Modeling Coupled Processes in Municipal Solid Waste Landfills: An Overview with Key Engineering Challenges

Abstract

Disposal of municipal solid waste (MSW) in engineered landfills is one of the most widely used waste management practices in the USA and worldwide. During its design life, landfilled MSW undergoes various complex mechanisms controlled by physical (hydraulic and mechanical), chemical, thermal, and biological processes and their interrelated behaviors. A thorough understanding of these coupled MSW interactions is critical in designing a stable, effective and well-operational landfill. However, to date, the current practices associated with mathematical modeling as well as long-term monitoring of landfill performance(s) are mostly empirical and limited to site-specific conditions. Moreover, they fail to substantially quantify the changes in the geotechnical properties of MSW that result from coupled processes, especially the highly uncertain biological processes that result in MSW degradation in landfills. Furthermore, the spatially and temporally varied waste composition, heterogeneous and anisotropic nature of field MSW together with leachate and landfill gas production due to biodegradation results in atypical differential MSW settlement and, therefore, can adversely impact the long-term performance of landfills. Over the years, numerous experimental studies, field studies and mathematical modeling studies that focus on these landfill processes have been performed to optimize MSW landfill performance. In this study, a critical review of the previous research efforts on coupled processes is provided to help landfill engineers understand, design and operate MSW landfills safely and efficiently. Moreover, key research issues and challenges related to numerical modeling of landfilled MSW undergoing coupled processes are presented.

-------------------------

What you need to do >>
1. In the landfill modeling abstract, how are current practices for mathematical modeling and long-term monitoring of landfill performance characterized?
2. List every kind of process that the landfill modeling abstract says controls the mechanisms landfilled MSW undergoes during its design life.

-------------------------

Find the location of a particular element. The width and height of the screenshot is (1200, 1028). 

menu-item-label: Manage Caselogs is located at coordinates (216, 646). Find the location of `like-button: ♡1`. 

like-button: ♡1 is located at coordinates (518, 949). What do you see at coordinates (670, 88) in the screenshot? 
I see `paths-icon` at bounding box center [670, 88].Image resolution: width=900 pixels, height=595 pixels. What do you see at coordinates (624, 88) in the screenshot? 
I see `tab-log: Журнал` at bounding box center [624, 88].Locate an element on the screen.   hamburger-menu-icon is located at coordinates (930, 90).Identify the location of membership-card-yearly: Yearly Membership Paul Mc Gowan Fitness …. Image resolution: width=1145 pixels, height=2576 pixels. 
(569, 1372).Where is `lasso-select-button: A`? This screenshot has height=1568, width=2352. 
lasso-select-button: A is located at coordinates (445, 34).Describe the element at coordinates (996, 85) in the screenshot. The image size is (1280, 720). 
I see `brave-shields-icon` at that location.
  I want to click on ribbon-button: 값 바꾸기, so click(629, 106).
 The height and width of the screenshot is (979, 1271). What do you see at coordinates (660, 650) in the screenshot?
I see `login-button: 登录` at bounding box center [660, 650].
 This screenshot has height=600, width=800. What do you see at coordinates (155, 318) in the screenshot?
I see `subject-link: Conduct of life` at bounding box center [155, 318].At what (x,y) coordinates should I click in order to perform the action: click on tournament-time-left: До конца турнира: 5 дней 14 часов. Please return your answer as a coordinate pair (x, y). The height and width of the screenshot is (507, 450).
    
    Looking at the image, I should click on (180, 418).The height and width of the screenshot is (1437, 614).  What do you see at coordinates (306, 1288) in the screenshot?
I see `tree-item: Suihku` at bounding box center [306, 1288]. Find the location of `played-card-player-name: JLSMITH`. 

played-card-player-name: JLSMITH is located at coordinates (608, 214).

-------------------------

Answers by task >>
1. They are mostly empirical and limited to site-specific conditions.

2.
- Physical (hydraulic and mechanical)
- Chemical
- Thermal
- Biological